The government says inflation at the wholesale level was surging even more than expected last month. The increase of 1.3 percent in the Producer Price Index was led by gains in food and energy. It is the biggest increase since November. The core rate, excluding food and energy, was up four-tenths of one percent. Both numbers were larger than expected, coming ahead of a Federal Reserve policy-setting meeting next week. In another report, the Labor Department says new claims for unemployment benefits fell 12,000 to 318,000 last week. The claims report suggests the job market remains firm.
Not much change this week in long-term mortgage rates. Freddie Mac says the 30-year fixed-rate mortgage averaged 6.14 percent--the same as the week before. The 15-year loan, often used for refinancing, inched up two basis points—to 5.88 percent. Freddie Mac Vice President and Chief Economist Frank Nothaft says there was nothing in the economic background to prompt moves in one direction or the other. He notes that we could see some shifts next week once the market has had time to digest this week's inflation reports.

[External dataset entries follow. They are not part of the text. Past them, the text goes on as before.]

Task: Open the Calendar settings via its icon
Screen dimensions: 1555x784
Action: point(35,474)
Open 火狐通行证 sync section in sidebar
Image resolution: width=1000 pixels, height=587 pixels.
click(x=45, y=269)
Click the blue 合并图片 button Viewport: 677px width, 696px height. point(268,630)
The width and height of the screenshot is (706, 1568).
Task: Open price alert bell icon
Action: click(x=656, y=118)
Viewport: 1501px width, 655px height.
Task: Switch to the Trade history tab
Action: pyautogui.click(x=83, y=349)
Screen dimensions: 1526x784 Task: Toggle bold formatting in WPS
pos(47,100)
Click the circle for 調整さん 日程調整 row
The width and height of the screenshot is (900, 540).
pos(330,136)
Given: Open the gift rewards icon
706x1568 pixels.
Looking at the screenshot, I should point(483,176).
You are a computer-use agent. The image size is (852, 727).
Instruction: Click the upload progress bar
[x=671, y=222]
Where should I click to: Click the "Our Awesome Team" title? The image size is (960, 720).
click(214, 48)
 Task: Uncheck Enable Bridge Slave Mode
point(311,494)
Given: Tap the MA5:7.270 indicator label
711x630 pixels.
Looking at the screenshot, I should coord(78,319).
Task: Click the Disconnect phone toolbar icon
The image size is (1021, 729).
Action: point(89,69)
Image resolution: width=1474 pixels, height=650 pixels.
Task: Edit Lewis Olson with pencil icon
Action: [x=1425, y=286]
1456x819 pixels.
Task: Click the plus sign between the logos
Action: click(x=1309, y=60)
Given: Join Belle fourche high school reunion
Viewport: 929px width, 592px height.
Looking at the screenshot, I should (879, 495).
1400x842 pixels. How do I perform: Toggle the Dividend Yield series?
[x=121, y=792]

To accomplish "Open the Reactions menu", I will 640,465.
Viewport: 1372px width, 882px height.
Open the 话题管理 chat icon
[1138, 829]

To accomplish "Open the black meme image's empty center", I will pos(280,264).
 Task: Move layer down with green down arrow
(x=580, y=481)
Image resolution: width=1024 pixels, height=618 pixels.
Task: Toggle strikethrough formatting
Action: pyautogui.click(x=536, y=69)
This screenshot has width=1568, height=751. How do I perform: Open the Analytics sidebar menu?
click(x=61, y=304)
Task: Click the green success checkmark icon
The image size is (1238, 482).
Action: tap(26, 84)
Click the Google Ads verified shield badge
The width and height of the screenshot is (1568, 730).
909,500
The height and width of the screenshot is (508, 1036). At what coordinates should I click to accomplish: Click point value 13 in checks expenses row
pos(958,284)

Former Federal Reserve Chairman Alan Greenspan says he hasn't seen any spillover so far from the troubled housing sector into the broader economy. At a luncheon at the Futures Industry Association Conference in Boca Raton, Florida, Greenspan said it's remarkable that there's been no sign of an impact on consumer demand. At the same time, though, he said "a spillover may still happen,'' but that it's hard to find any such evidence. The former Central Bank chief says the threat of declining house prices is of much greater concern than the ailing sub-prime mortgage market.
Meeting in Vienna, OPEC representatives agreed to keep their oil production right where it is. The cartel's secretary-general says the group is content with prices and supply levels. The decision was widely expected. Production could still decline if ministers implement compliance with cuts agreed on in the past four months. In meetings in October and December, OPEC agreed to take a combined 1.7 million barrels a day off global oil markets as they sought to shore up sagging oil prices and shrink burgeoning inventories.
A survey finds that 53 percent of Texas voters strongly support the state government developing additional electricity resources, according to the Houston Business Journal. Houston-based Promark Research polled 809 Texas voters in January for Florida wind energy firm FPL Energy. Twenty percent of those polled oppose using coal as a method of generating electricity.
Nasdaq has named former Representative Michael Oxley as a non-executive vice chairman to oversee Nasdaq's relations with its listed companies, according to BusinessWeek. Oxley will advise Nasdaq on public policy issues. The Ohio Republican was one of the main drivers behind corporate reform laws. The Sarbanes-Oxley Act passed in 2002 in the aftermath of Enron and other accounting scandals.
Some 150 trucks will off-load 7,600 cubic yards of concrete over a 15-hour period to form the 27,000-square-foot foundation for One Park Place, a new downtown high-rise apartment building, beginning at midnight Friday evening. The overnight foundation pour marks the beginning of construction for the new residential development on McKinney Street facing Houston's new Discovery Green downtown park and the George R. Brown Convention Center. The tower will have 37 stories, with 346 apartments and six levels of interior garage space. Two retail areas are planned for the ground floor.
Transmeridian Exploration says it's considering the sale of all or part of its interest in an oilfield in western Kazakhstan, according to the Houston Business Journal. The Houston-based firm says is has held discussions with potential partners.
A Chinese chemical company in Jakarta, Indonesia, will reportedly begin exporting 100,000 tons of biodiesel a year to an unnamed Houston buyer next month, according to the Houston Business Journal. The company produces biodiesel from palm oil feedstock. It has built a new production facility to increase production to meet terms of its contract with the Houston buyer, according to the company's president.
ConocoPhillips is making a $6 million donation to the University of Oklahoma's school of geology and geophysics. School officials say the Houston-based oil company's donation is one of the largest corporate gifts ever made to UO. The gift will be used for scholarships, fellowships and the creation of a visiting professor position. It'll also be used to renovate and upgrade the school's building. This brings to $33 million the total gifts and pledges ConocoPhillips has made to the university. OU President David Boren says the gift "continues a long history of support for education by ConocoPhillips.'' He says OU's first private donors included Oklahoma oilmen Frank Phillips and E.W. Marland. They founded companies that coalesced into ConocoPhillips. Boren says he'll recommend to the OU Board of Regents that the school be renamed the ConocoPhillips School of Geology and Geophysics.